Thursday, October 7, 2010
swooning over Monet
If you were even vaguely contemplating coming to this show, make your reservations now, mortgage the mobile home, buy some very expensive money with some worthless money,and do it. I cannot begin to describe how beautiful it is. So I won't even try. I will tell you, however, what happened in the course of seeing this show. First, I had a ticket for 1:30. I got there in plenty of time, got in line only to discover some fans in front had tickets for 11:30 and they were still waiting. After an hour and a half I finally squeezed through the door, checked my bag AND my camera, and made it up the stairs and into the first gallery. It was packed, although viewers was inching along. Not much standing in one place and gazing. It was hot, stuffy, crowded and, you can just see it coming, can't you? I began to feel dizzy and weak and before I knew it I was flat on the floor, out cold. The next thing a security guard was hauling me up into his chair and sticking smelling salts under my nose. That stuff will wake the dead. I don't recall anyone yelling, "Stand back! Give her some air!" But maybe they did. After about 10 minutes I had recovered sufficiently and went back to the beginning and started all over again. I did sit down every time I found a bench, put my head down and got some fresh blood into my brain. Well, it made the visit memorable.
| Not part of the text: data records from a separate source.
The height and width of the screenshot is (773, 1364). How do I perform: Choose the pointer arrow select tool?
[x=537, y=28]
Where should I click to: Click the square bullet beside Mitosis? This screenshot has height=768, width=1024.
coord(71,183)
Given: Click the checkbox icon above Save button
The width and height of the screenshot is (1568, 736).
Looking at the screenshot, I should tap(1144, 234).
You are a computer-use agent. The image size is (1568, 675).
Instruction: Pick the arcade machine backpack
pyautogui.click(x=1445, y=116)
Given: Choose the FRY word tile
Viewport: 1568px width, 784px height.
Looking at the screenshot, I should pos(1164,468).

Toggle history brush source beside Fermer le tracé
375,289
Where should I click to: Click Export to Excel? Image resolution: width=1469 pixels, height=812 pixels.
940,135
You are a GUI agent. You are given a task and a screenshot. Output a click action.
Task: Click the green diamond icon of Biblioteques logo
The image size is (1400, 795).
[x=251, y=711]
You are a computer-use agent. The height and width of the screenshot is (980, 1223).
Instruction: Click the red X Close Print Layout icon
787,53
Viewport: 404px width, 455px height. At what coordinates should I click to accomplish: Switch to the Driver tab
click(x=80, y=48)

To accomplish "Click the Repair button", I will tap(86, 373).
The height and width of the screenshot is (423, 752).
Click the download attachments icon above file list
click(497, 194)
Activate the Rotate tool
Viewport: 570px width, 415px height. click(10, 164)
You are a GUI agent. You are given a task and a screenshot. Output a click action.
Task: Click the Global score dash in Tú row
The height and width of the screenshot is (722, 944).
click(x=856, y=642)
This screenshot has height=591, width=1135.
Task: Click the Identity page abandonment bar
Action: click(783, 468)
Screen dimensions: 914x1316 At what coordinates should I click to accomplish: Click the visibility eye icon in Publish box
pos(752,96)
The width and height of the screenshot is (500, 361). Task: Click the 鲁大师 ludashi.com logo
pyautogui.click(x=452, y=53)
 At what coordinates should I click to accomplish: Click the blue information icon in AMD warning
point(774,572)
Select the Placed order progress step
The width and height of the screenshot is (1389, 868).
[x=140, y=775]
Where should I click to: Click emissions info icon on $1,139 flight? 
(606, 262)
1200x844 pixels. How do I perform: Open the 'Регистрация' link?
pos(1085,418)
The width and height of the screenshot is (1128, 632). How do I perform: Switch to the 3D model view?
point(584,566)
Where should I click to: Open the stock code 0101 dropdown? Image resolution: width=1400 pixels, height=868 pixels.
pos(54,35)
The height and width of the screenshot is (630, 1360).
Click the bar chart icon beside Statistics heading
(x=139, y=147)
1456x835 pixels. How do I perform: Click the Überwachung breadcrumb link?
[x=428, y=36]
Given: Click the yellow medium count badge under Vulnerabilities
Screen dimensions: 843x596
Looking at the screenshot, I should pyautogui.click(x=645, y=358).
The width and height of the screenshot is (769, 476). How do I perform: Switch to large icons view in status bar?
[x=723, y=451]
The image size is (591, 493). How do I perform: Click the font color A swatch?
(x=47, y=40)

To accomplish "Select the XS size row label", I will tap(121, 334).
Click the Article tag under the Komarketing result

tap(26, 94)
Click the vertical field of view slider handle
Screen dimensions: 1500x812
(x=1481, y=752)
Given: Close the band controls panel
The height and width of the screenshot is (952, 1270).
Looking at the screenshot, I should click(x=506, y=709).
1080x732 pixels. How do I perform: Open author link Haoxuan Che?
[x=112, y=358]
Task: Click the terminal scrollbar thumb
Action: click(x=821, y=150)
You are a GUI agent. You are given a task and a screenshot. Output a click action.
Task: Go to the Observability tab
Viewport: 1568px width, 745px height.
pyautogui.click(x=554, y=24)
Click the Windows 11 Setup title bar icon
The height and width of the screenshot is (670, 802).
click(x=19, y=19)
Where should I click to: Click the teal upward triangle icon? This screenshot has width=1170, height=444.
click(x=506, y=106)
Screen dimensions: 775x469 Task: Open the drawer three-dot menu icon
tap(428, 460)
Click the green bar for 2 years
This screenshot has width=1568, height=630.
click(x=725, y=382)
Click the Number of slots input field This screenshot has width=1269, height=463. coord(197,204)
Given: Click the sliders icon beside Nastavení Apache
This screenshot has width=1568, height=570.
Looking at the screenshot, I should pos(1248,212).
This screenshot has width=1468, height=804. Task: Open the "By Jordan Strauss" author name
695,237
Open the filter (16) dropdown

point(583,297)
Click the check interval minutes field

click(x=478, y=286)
I will comment on just a couple of things. It is laid out in a very interesting way, by topic rather than by chronology. All the Normandy paintings are together, the Venice group, a selection of what they call the Mediterranean paintings. There are four Gare St. Lazare paintings; one is pink-toned, one blue, one pink and blue, one grey-white. All the same view with only very minor shifts in perspective. Several "studies" for what became later the final painting. In particular, "Dejunere sur l'herbes". I think Luciano Pavarotti was one of the models. Check it out. The second thing was how the exhibition is lit. Beautiful lighting casting almost no shadows and angled in such a way that you can see the layering of paint, the brush strokes, the daubing of colors. When you look up close, you can't see anything except technique. When you step away is when the magic happens.
I finally dragged myself away at around 5 o'clock, hit the Metro and came back. By the way, the Metro stop is Chales de Gaulle-Étoile. And here's the statue that looms over it. The light was not very good but I tried to get a shot showing the prodigious profile!
I went out to dinner last night, again to the corner cafe for a roti de porc and some brussel sprouts done the English way - cooked all day. But the pork was delicious, the sauce wonderful. I treated myself to a creme brulé for dessert. You know, I'm not a diabetic in France. Isn't that amazing. it was worth it! Then went home and started packing up. I decamped from the apartment this morning and have moved across town to a hotel in the 6th.
The taxi arrived right on time and 20 minutes later I was in the lobby of the Hotel Le Regent. The room wasn't ready so I stashed my bags and hit the pavement, rediscovering a neighborhood where Mr. C and I stayed 10 years ago. Yes, Carton's is still there. The souvenir shops are still selling plastic Eiffel Towers and striped T-shirts. The restaurant-cum-bakery Paul was full of lunchers. I went down a different street and went in to Café Atlas, a place where we had dinner one night during our stay. Big dalade Niçoise and a glass of Sancere Blanc (one degree drier and it would be powder). The French are to be admired for several inventions; the Metro system, the Citroen Deux Chevaux car, the chaise longue, and especially celeri remoulade, a raw celery concoction I could eat by the kilo. There's a charcuterie over in the 14th on Alesia that has the best remoulade in Paris. But this was just fine.
Just noticed computer not recharging. Battery low. Signing off. Don't know when I'll get back on. Must be either the adapter or the converter. Not the power cord. Worked fine this morning on apartment adapter/converter gizmo. More later. Maybe.